> [Zu erledigende Aufgaben]
- A) Schreib aus dem Text über Karten aus digitalen Spielen den Teil noch einmal ab, der mit „Karten sind im“ anfängt und mit „allerding eher hinderlich.“ aufhört. Tausch dabei „Landschaft“ gegen „Gegend“ aus.
- B) Beantworte zum Text über Karten aus digitalen Spielen diese Fragen:
(i) Worauf werden Karten im klassischen Sinne dargestellt?
(ii) Was ist das Ziel der Methode?
(iii) Für welche zwei Arten zu arbeiten eignet sich die Methode?

> [Auszug zum Lesen]
>>>

Digitale Spielewelten aus der analogen Welt


Karten sind im klassischen Sinne Darstellungen einer Landschaft auf Papier oder etwas ähnlichem. Dabei wird in der Regel stark verkleinert, vereinfacht und mit Symbolen gearbeitet, um alles möglichst korrekt darzustellen. Formell müsste zwischen Karte und Plan, wie bei Stadtplan oder Lageplan, unterschieden werden – für den Zweck der Methode ist das allerding eher hinderlich.

Ziel der Methode ist es, mit Hilfe digitaler Spiele Karten zu erstellen. Die Erstellung von Karten scheint auf den ersten Blick etwas sehr einfaches, bis man es selber versucht. Diese aufkommenden Hürden lassen sich als Potenziale für die pädagogische Bildung nutzen. Denn wenn es keine einfache Lösung für alles gibt, ist Medienkompetenz und -vermittlung gefragt. Gleichzeitig ist dies eine gut geeignete Methode sowohl für die Einzelarbeit zum Tüfteln als auch für einen dynamischen Gruppenprozess.

<<<

> [Erfasste Daten]
>>>

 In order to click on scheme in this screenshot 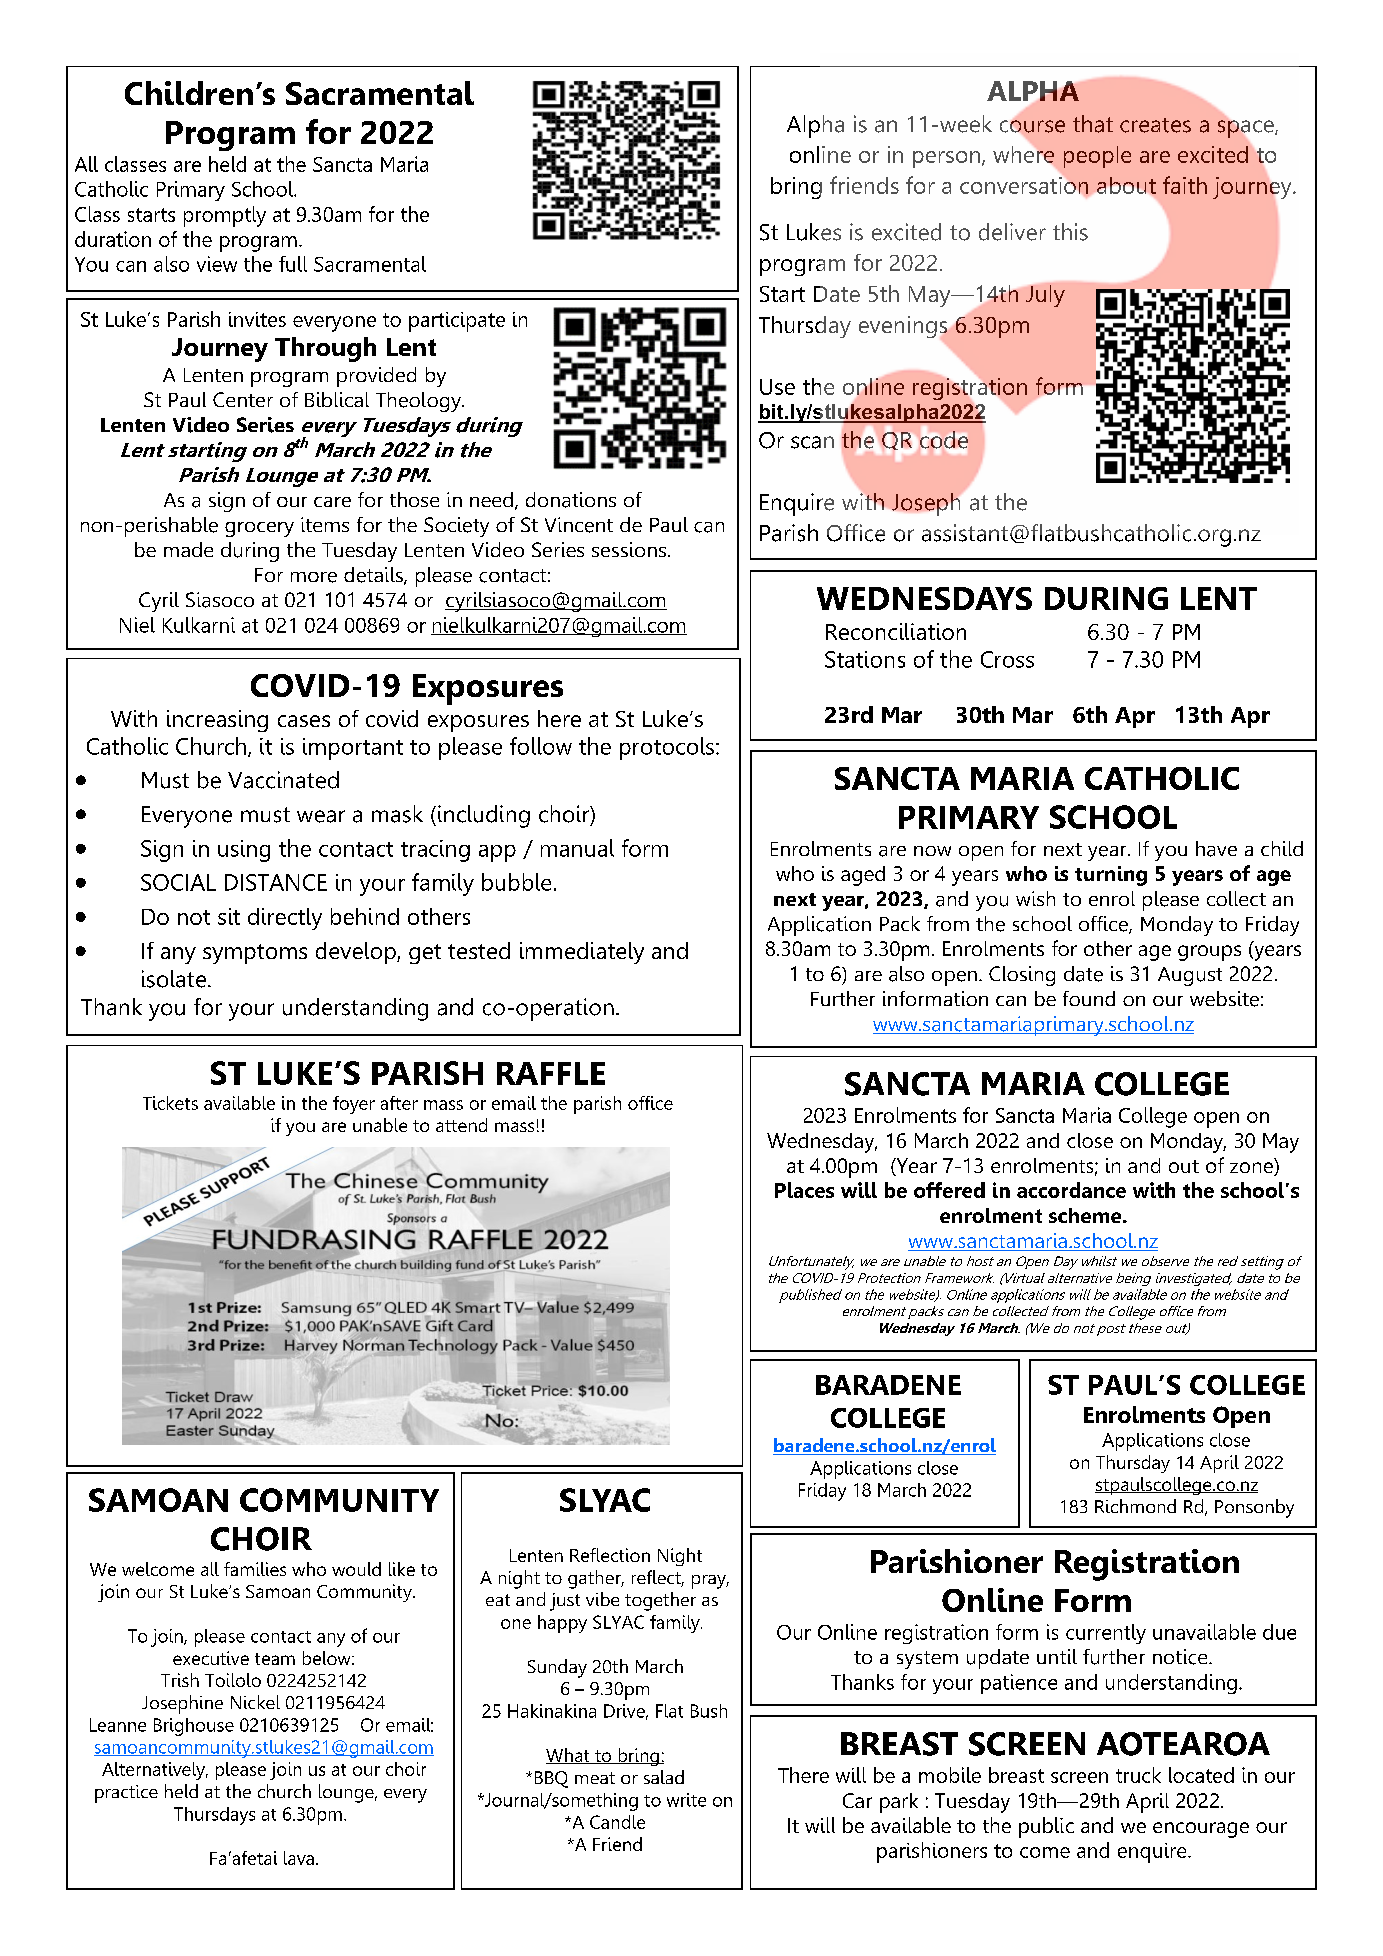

<<<

> [Antworten je Aufgabe]
- A)
Karten sind im klassischen Sinne Darstellungen einer Gegend auf Papier oder etwas ähnlichem. Dabei wird in der Regel stark verkleinert, vereinfacht und mit Symbolen gearbeitet, um alles möglichst korrekt darzustellen. Formell müsste zwischen Karte und Plan, wie bei Stadtplan oder Lageplan, unterschieden werden – für den Zweck der Methode ist das allerding eher hinderlich.

- B)
(i) Auf Papier oder etwas Ähnlichem.
(ii) Mit Hilfe digitaler Spiele Karten zu erstellen.
(iii) Für die Einzelarbeit zum Tüfteln und für einen dynamischen Gruppenprozess.